- _Request_:
Print every entry below word for word, leaving out the pictures.

- _Recorded data_:
((

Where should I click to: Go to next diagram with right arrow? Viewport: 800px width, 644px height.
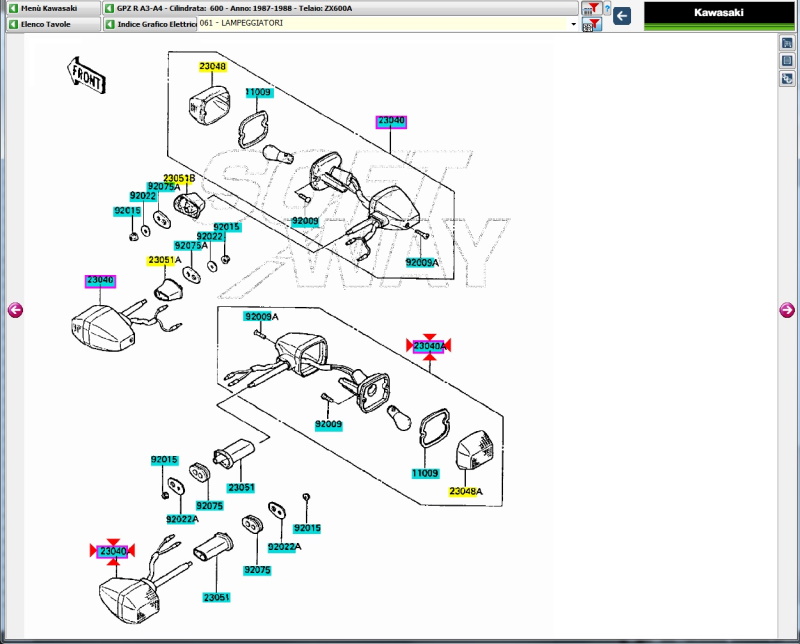coord(787,310)
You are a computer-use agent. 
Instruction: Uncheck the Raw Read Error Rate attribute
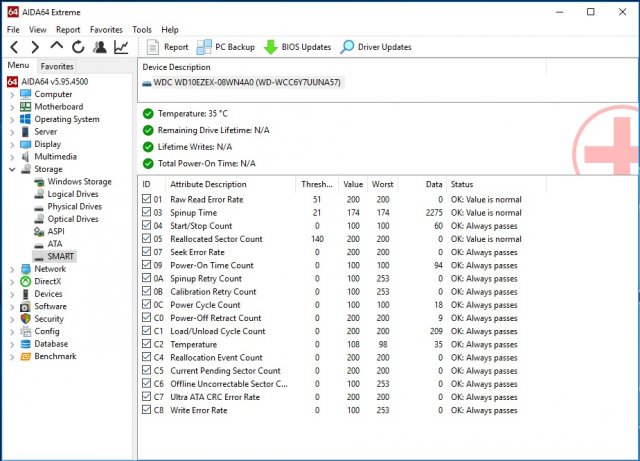tap(147, 200)
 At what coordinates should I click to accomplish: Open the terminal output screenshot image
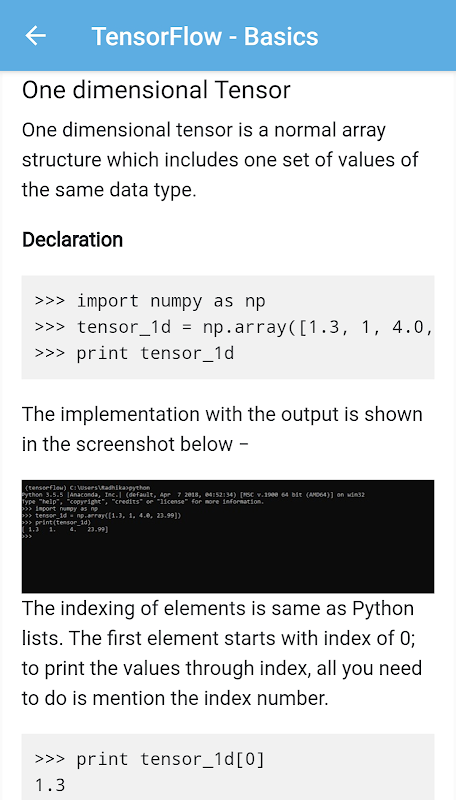tap(227, 536)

))

- _Answer to the task_:
Where should I click to: Go to next diagram with right arrow? Viewport: 800px width, 644px height.
coord(787,310)
You are a computer-use agent. 
Instruction: Uncheck the Raw Read Error Rate attribute
tap(147, 200)
 At what coordinates should I click to accomplish: Open the terminal output screenshot image
tap(227, 536)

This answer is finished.